Andy Warhol loved to shop and collect. What he really didn’t like, on the other hand, was throwing any of it away. In a recent interview with NPR, science journalist Claudia Kalb discusses Warhol’s predilections along with the behaviors of other celebrities, collected in the new book Andy Warhol Was a Hoarder: Inside the Minds of History’s Great Personalities. In it, Kalb explores the mental states of some of history’s most memorable figures, by researching old journals and interviewing mental-health experts about symptoms to retrospectively diagnose people ranging from the book’s titular artist to Charles Darwin, Albert Einstein, and more.
Warhol, for example, “had this intense desire to shop and collect,” she told NPR, pointing to his 600-plus time capsules documenting everything from receipts and junk mail to even pizza crusts. Warhol’s goal was to sell them eventually as artifacts of his work, but he also felt a strong attachment to the objects: In his journals, Warhol wrote, “I can’t throw anything out”; in another entry, he wrote, “I’d love to have a really clean space.” But, as Kalb notes, “He could never do it.” Or take Charles Darwin, who left behind personal writings in journals and letters; his scribbles included descriptions of stomachaches, headaches, and other symptoms that doctors today would describe as anxiety, Kalb said.
Kalb isn’t the first to look into the minds of creative geniuses. Autism has long attracted the magnifying glass of retrospective medical detectives; psychiatrist Michael Fitzgerald has written many books turning his academic lens to history, suggesting that more than 30 notable thought leaders were on the autism spectrum, from Lewis Carroll and Hans Christian Andersen to even Warhol and Darwin. The 1996 best seller Touched With Fire, which explores manic depression and creativity, is being made into an upcoming movie starring Katie Holmes that argues Vincent van Gogh and Virginia Woolf were brilliant creatives whose work was driven by their manic episodes. And just this past Saturday, Dr. Bennet Omalu — the neuropathologist who discovered chronic traumatic encephalopathy and inspired Will Smith’s character in the recent biopic Concussion — told ABC News that he’d “bet his medical license” that O.J. Simpson is a victim of the disease, arguing that Simpson displays the “tell-tale” signs of CTE, including explosive bursts of anger and impaired judgment.
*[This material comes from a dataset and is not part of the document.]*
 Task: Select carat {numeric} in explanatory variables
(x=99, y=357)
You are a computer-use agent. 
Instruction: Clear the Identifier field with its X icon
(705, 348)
But retrospective diagnoses have also been roundly criticized, and understandably so. It is nearly impossible to confirm whether someone suffered from mental illness without direct testing and discussion with the patient. Omalu’s diagnosis of Simpson has been called “irresponsible” and is null unless he examined the former football player’s brain. And, obviously, dead celebrities can’t be interviewed. And Fitzgerald’s retrospective autism diagnoses led to an op-ed in the British Journal of Psychiatry that argued his diagnoses were “shaky”: “Statements that he makes, such as ‘another important point emerging from this book is that the autistic spectrum is very wide and this book widens it still further’ seem as absurd as arbitrarily altering the definition of fever to fit a hypothesis that there is a link between pyrexia and genius.”
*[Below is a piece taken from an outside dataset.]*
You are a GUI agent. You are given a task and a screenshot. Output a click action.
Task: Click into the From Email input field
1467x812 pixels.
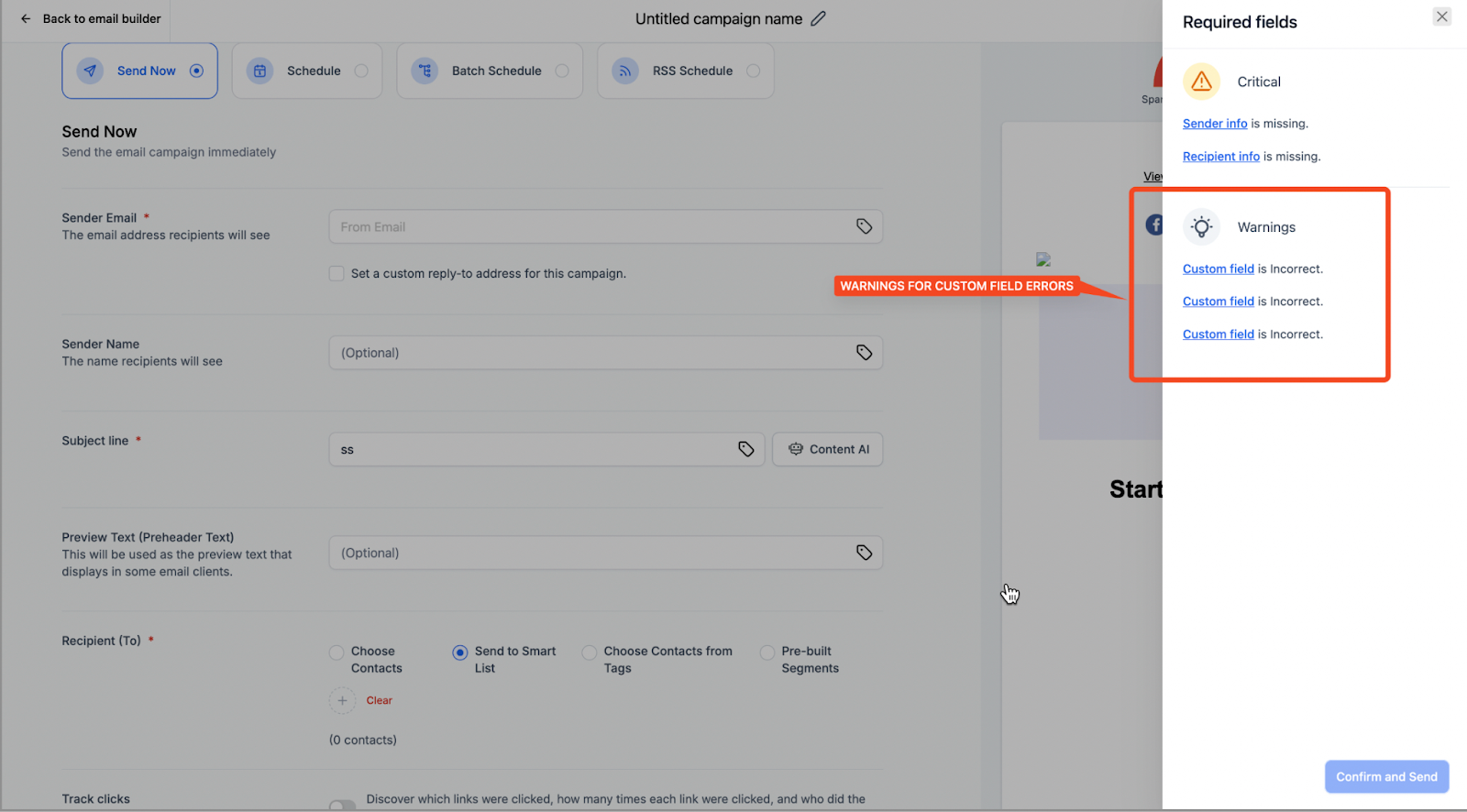click(587, 227)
Kalb’s book — which also chronicles what is retrospectively diagnosed as borderline personality disorder in Marilyn Monroe and tackles classic arguments ranging from whether Albert Einstein was autistic to considering Frank Lloyd Wright’s potential narcissism — treads this line carefully. She emphasizes that these diagnoses are all “speculative,” purely based on the “theories and thoughts of medical experts” through journals and letters. And though she is aware that trying to dig in and figure out what made historical figures click might be seen as crass and voyeuristic, she hopes it turns out to be an educational, empathetic experience.
“My goal, I hope, is that by reading about these people, there’ll be some less stigmatization of mental-health disorders,” she said. “We all struggle with all sorts … of things in our mind[s]. I found this a way to maybe relieve people a little bit — that if they are struggling, they are not alone.”